The objective from Eq. (1) is maximized using stochastic gradient descent to learn IN and OUT embeddings of size d with derivatives estimated using back-propagation. To better utilize cross-dependencies between IN and OUT spaces [20], we use a concatenation of IN and OUT embeddings for words and OUT and IN embeddings for entities. Thus, our final embeddings are vectors of size \(d * 2\). Note that the proposed method can scale to large knowledge graphs, since all three steps of it are easily parallelizable.

3.3 Embedding-Based Entity Search

The obtained embeddings can be used to score entities with respect to a given user query in the following way. For a query Q consisting of the query terms \(q_1,\dots ,q_k\), we compute embedding of the entire query \(\mathbf {q}\) by calculating the weighted sum of embeddings of individual query words:
$$\begin{aligned} \mathbf {q} = \sum _{i=1}^k \frac{a}{p(q_i) + a} \mathbf {v}_{q_i}, \end{aligned}$$
where \(p(q_i)\) is a unigram probability of the query term \(q_i\) in the corpus of knowledge graph literals, and a is a free parameter [1]. The ranking score \({{ KEWER }}(Q,e)\) of an entity e is then calculated as cosine similarity between entity embedding \(\mathbf {v}_e\) and query embedding \(\mathbf {q}\):
$$\begin{aligned} {{ KEWER }}(Q,e) = \cos (\mathbf {q}, \mathbf {v}_e) \end{aligned}$$
This score can be used directly to score all entities in a given knowledge graph, or used in a re-ranking scenario by combining it with traditional retrieval models such as BM25F-CA with the score \({{ BM25F }}(Q,e)\) that uses term counts in the fields of a textual description of entity e. To parameterize the degree of influence of KEWER on the final ranking, its score can be multiplied by the importance weight \(\beta \):
$$\begin{aligned} {{ MM }}(Q,e) = \beta {{ KEWER }}(Q,e) + (1-\beta ){{ BM25F }}(Q,e),~0 \le \beta \le 1 \end{aligned}$$
Utilizing Entity Linking in Queries. Besides considering only words from queries, we can perform entity linking in queries to find the URIs of entities mentioned in them.
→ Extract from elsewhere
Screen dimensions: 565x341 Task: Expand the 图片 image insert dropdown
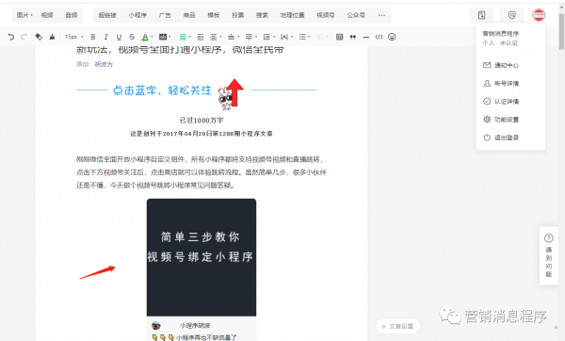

For DBpedia, this can be done by using DBpedia Spotlight [7], SMAPH [6], or Nordlys toolkits [12]. After that, the embeddings of linked entities \(e_1,\dots ,e_m\) are used in conjunction with the embeddings of query words to calculate the embedding of the entire query as follows:
$$\begin{aligned} \mathbf {q}_{el}=\sum _{i=1}^k \frac{a}{p(q_i) + a} \mathbf {v}_{q_i} + \sum _{i=1}^m s(e_i) \mathbf {v}_{e_i}, \end{aligned}$$
where \(s(e_i)\) is the entity linker’s annotation score for the entity \(e_i\). For linked entities’ embeddings, we use a concatenation of IN and OUT embedding vectors.

We refer to the method that uses Eq. (5) to obtain query embedding as KEWER\(_{{{ el-tool }}}\), where \({{ tool }}\) is either \({{ Sp }}\) for Spotlight, \({{ SM }}\) for SMAPH, or \({{ N }}\) for Nordlys LTR method, depending on which toolkit was used for entity linking.

4 Experiments

We performed a series of experiments to answer the research questions stated in the introduction and to find the best configuration of our model by implementing KEWER and evaluating it on the DBpedia-Entity v2 dataset [13]. We implemented random walk generation ourselves and used gensim [29] for the Skip-Gram-based optimization step. The source code of the proposed method and all the baselines used in the experiments, detailed dataset construction instructions, as well as the resulting embeddings and runs are available at

4.1 Dataset

DBpedia-Entity v2 collection [13] was used in all the experiments reported in this paper. Following the creators of that dataset, we used the English subset of DBpedia 2015-10 and only considered entities that have both rdfs:label and rdfs:comment predicates as our entity set E. Detailed statistics of this collection are provided in Table 1.
Table 1.

Collection statistics.



#Entities |E|


#Categories |K|


#Predicates |P|


Avg. # of connected entities for entity


Avg. # of categories for entity


Avg. # of surface forms for entity


Avg. # of tokens in entity surface form


Avg. # of literals for entity


Avg. # of tokens in literal


Fig. 1.

nDCG\(_{100}\) for different combinations of source information used to train embeddings.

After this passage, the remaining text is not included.